▶ [Brief]: Each line from the one that has "This screenshot has height=686, width=1366." through the end of the entries below must be written out exactly; leave out all other lines.

▶ [Records to use]:
━━━

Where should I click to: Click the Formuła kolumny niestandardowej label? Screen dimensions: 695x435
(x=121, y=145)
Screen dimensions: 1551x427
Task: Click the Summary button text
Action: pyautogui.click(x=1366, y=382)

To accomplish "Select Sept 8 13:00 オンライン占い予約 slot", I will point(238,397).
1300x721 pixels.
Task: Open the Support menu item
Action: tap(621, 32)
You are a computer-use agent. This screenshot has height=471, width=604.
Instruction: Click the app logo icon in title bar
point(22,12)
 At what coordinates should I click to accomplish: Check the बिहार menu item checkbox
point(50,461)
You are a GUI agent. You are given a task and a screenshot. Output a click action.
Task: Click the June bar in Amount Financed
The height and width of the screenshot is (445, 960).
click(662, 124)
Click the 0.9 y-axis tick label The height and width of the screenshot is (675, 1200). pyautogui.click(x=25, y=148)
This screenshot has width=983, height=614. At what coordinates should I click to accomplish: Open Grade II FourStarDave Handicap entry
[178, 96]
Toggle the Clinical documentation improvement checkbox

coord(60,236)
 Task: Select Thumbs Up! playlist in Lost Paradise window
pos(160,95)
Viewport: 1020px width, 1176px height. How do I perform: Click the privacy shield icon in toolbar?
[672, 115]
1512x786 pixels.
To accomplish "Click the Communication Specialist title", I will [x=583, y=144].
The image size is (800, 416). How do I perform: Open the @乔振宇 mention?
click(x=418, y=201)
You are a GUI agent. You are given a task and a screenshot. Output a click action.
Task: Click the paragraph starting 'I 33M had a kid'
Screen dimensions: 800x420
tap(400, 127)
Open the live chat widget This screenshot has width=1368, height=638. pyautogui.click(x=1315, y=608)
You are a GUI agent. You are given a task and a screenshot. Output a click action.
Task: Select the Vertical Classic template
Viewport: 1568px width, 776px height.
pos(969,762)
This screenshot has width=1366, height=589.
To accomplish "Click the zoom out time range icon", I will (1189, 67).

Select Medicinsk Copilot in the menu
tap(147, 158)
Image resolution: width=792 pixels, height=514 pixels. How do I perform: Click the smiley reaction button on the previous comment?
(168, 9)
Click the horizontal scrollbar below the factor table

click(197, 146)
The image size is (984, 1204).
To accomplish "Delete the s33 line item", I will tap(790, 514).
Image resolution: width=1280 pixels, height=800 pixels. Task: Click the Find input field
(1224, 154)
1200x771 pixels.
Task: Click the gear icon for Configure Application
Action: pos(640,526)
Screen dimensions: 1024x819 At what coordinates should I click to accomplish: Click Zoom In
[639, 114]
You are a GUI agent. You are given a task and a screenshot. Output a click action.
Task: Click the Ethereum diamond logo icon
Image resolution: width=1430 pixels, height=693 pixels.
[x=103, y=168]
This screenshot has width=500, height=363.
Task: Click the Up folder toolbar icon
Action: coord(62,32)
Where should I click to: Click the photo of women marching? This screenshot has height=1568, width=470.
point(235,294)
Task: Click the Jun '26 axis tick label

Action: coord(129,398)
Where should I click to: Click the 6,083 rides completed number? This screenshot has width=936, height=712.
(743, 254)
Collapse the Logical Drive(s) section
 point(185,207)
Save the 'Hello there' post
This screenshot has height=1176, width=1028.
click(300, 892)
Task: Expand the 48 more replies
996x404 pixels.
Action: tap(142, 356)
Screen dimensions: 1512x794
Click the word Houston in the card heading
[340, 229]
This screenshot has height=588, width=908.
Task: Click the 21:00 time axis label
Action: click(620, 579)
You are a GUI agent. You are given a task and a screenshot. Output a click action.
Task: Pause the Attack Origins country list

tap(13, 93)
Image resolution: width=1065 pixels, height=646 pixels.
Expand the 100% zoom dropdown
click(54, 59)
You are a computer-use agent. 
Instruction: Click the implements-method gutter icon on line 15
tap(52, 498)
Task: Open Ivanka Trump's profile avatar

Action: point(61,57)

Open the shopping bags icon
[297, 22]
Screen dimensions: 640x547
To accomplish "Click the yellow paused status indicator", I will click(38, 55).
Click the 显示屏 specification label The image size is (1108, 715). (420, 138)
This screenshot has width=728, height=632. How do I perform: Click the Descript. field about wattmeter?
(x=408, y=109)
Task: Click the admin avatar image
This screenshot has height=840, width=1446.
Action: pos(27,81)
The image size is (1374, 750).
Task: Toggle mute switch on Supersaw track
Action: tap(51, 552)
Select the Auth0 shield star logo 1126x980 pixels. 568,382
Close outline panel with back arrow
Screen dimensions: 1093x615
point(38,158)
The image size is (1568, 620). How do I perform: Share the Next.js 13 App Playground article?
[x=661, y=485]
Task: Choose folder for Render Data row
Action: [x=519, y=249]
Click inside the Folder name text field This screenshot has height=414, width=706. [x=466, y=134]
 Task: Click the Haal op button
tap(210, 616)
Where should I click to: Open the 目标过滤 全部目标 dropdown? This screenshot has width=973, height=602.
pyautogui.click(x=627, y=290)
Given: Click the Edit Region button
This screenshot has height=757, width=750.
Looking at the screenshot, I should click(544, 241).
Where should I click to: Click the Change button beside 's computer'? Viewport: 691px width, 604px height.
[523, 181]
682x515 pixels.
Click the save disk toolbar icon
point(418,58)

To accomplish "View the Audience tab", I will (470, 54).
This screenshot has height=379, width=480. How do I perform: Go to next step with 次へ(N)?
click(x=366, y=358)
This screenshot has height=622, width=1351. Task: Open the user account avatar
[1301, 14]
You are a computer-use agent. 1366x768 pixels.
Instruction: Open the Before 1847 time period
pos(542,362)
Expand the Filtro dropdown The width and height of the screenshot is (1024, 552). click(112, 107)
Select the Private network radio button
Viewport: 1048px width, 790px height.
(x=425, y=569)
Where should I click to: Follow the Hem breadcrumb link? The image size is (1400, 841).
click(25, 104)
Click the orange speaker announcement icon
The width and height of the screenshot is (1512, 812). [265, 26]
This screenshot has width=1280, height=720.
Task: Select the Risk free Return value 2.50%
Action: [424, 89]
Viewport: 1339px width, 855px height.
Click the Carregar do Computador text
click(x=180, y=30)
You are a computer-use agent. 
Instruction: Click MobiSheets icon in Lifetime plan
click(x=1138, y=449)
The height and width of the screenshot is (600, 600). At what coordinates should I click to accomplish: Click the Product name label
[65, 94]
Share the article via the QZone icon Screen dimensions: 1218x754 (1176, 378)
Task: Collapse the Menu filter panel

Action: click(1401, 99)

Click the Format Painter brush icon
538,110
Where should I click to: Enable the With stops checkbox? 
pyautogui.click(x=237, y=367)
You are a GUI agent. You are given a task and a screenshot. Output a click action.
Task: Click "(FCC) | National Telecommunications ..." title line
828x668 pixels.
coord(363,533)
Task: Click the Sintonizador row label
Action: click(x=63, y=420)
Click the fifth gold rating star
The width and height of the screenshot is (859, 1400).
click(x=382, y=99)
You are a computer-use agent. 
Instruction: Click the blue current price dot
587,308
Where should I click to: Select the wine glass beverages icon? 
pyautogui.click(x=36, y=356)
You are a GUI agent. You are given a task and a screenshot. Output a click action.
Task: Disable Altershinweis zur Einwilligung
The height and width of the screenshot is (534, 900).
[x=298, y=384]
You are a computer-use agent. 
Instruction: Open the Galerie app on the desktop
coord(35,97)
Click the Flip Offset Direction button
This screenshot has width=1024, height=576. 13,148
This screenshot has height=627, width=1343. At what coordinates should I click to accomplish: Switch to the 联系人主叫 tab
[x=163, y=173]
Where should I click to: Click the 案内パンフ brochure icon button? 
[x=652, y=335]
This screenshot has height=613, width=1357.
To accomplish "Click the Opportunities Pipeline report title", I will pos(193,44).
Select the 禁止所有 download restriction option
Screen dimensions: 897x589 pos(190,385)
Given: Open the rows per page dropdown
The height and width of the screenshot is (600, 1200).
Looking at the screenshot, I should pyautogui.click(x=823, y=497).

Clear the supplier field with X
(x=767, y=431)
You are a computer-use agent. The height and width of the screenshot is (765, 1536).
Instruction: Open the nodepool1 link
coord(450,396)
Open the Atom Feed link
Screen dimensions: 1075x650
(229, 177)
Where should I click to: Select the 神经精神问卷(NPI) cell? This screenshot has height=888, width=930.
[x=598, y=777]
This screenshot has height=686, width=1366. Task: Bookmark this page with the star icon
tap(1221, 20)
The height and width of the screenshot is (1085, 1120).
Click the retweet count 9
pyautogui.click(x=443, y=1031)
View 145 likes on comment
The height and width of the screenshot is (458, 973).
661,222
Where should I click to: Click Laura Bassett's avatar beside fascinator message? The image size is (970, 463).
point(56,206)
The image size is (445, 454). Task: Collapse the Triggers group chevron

━━━

▶ [Exercise output]:
This screenshot has height=686, width=1366. Task: Bookmark this page with the star icon
tap(1221, 20)
The height and width of the screenshot is (1085, 1120).
Click the retweet count 9
pyautogui.click(x=443, y=1031)
View 145 likes on comment
The height and width of the screenshot is (458, 973).
661,222
Where should I click to: Click Laura Bassett's avatar beside fascinator message? The image size is (970, 463).
point(56,206)
The image size is (445, 454). Task: Collapse the Triggers group chevron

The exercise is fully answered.